In addition to the 2 issues listed above, there also seems to be another problem with the superseding of species and the public species list views (which are currently affecting all our online taxonomic database users (GBIF, OBIS, ALA, RSoW). I'll attempt to convey the issue below, but it is a confusing one to pen out, so apologies if you have to read it 10 times and it still doesn't make sense! ep_species_list_data includes superseded_ids & superseded_names, indicating which IDs & names were superseded by the species, but because species IDs were changed by AODN there is now ambiguity with 'mapped_id': These data users are trying to use superseded_id to map the species list correctly, but this refers to species_id (new NRMN system), not mapped_id (old IMAS system). For example, Morwong fuscus has superseded_id=171, which appears to be a new NRMN ID (aka species_id). However 171 is Notolabrus gymnogenis (mapped_id). So there is an issue for these online databases, where superseded_ids can't be used for updates because the data for the IDs mapped from the old IMAS species list to those superseded_ids isn't carried across....

bpasquer commented 1 year ago

@atcooper1 True, IDs in the endpoint don't relate to the old IMAS system, which can be difficult to use for external users. To rectify that either IDs in public endpoints should be mapped to the old IMAS system, or new mapped variable should be added to the endpoints (which can be confusing for the general public).

atcooper1 commented 1 year ago

The problem is they can't be mapped back to the old IMAS system. Morwong fuscus has a superseded_id of 171, but species_id 171 returns null value in ep_species_list. Users end up in a null loop.

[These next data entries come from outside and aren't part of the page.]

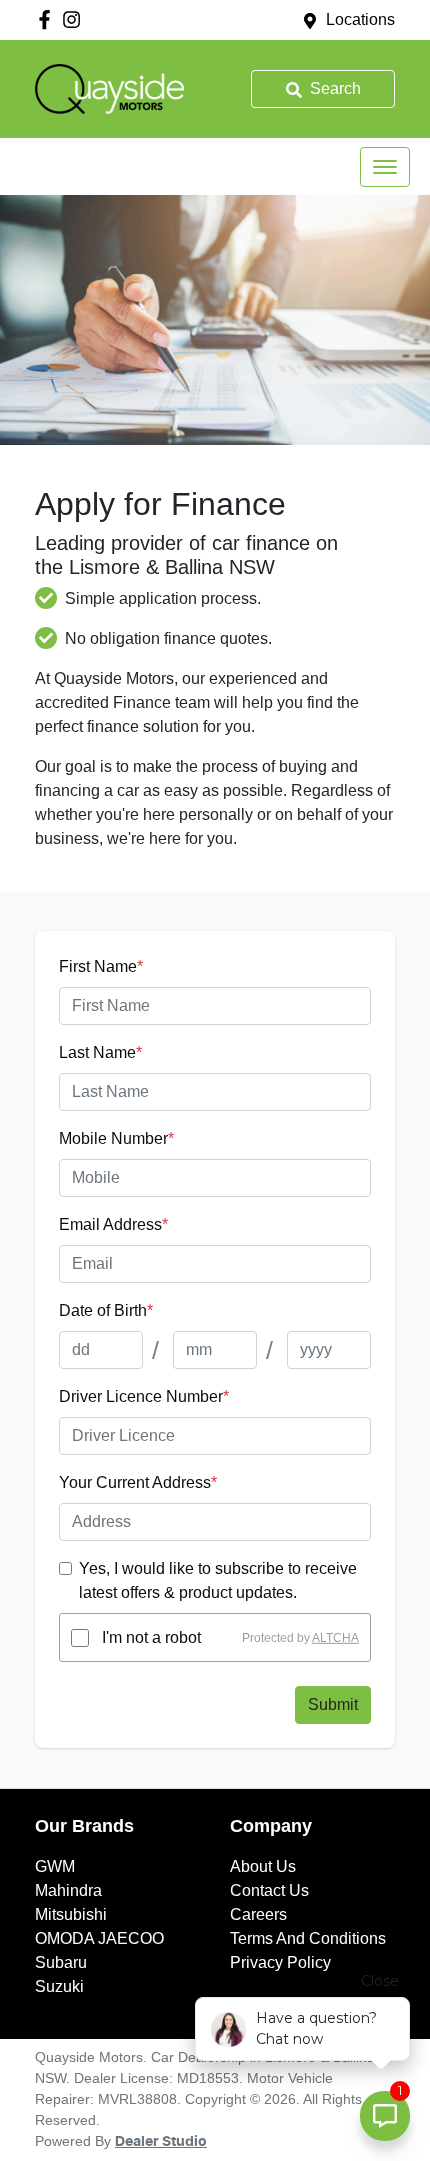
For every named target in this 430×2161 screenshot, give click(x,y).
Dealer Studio (161, 2142)
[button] (385, 167)
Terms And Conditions (308, 1938)
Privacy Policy (280, 1962)
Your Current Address (138, 1482)
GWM (55, 1866)
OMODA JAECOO (99, 1938)
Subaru (61, 1962)
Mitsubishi (71, 1914)
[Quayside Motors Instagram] (75, 19)
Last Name (100, 1052)
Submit (333, 1704)
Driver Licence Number (144, 1396)
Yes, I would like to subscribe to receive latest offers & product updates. (218, 1580)
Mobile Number (116, 1138)
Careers (258, 1914)
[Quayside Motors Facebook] (48, 19)
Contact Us (269, 1890)
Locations (360, 19)
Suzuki (59, 1986)
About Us (263, 1866)
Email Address (113, 1224)
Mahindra (68, 1890)
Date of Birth (106, 1310)
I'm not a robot (151, 1637)
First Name (101, 966)
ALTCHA (335, 1638)
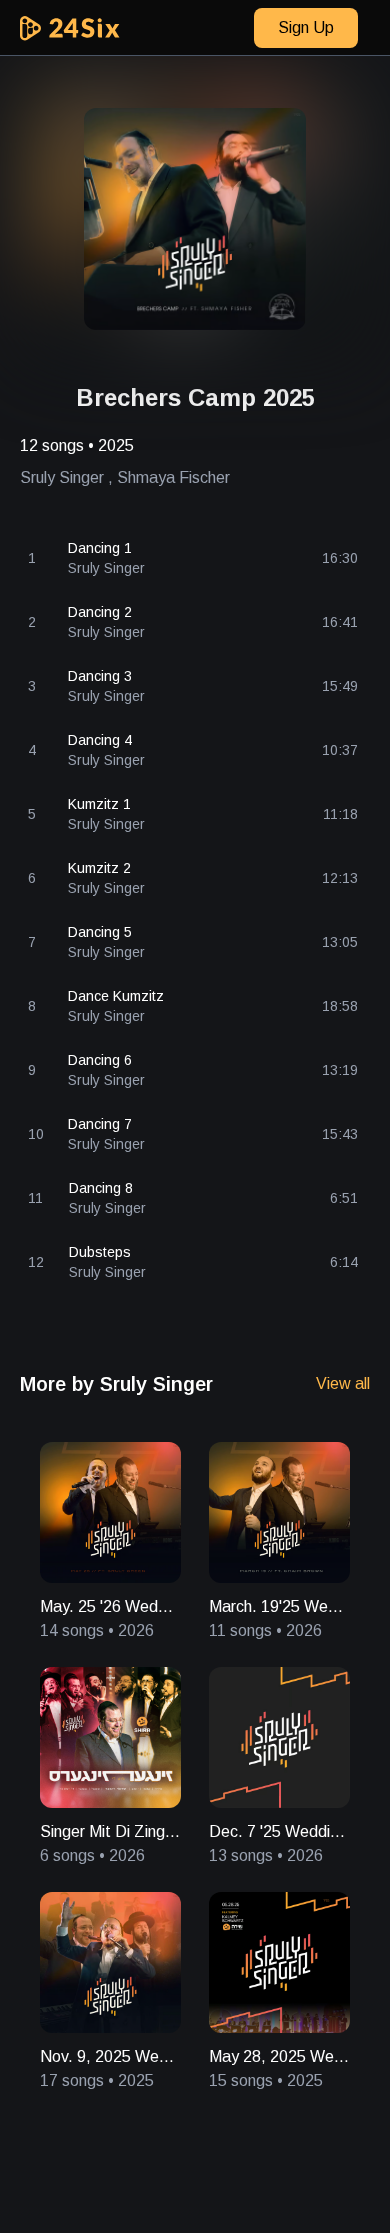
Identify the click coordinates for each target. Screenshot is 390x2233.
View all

Currently the public endpoints and private endpoints are displaying very different data (due to the three errors identified above). Do the NRMN layers need to be hidden until these can be resolved? Which leaves us with a mapped variable option?

Hopefully these issues can be resolved before Lizzie and I showcase the NRMN data and products next week at AMSA?

bpasquer commented 1 year ago

When exactly are you presenting at AMSA? The issue with ep_species list will be resolve on Monday. I can edit the endpoint to add "Teleostei" wherever Actinopterygii were included also on monday.

The problem is they can't be mapped back to the old IMAS system. Morwong fuscus has a superseded_id of 171, but species_id 171 returns null value in ep_species_list. Users end up in a null loop. the issue with the mapping of Ids requires more thinking. I think it would work if both the superseded_id and the species_id were expressed in the mapped_ids (= IMAS old ids)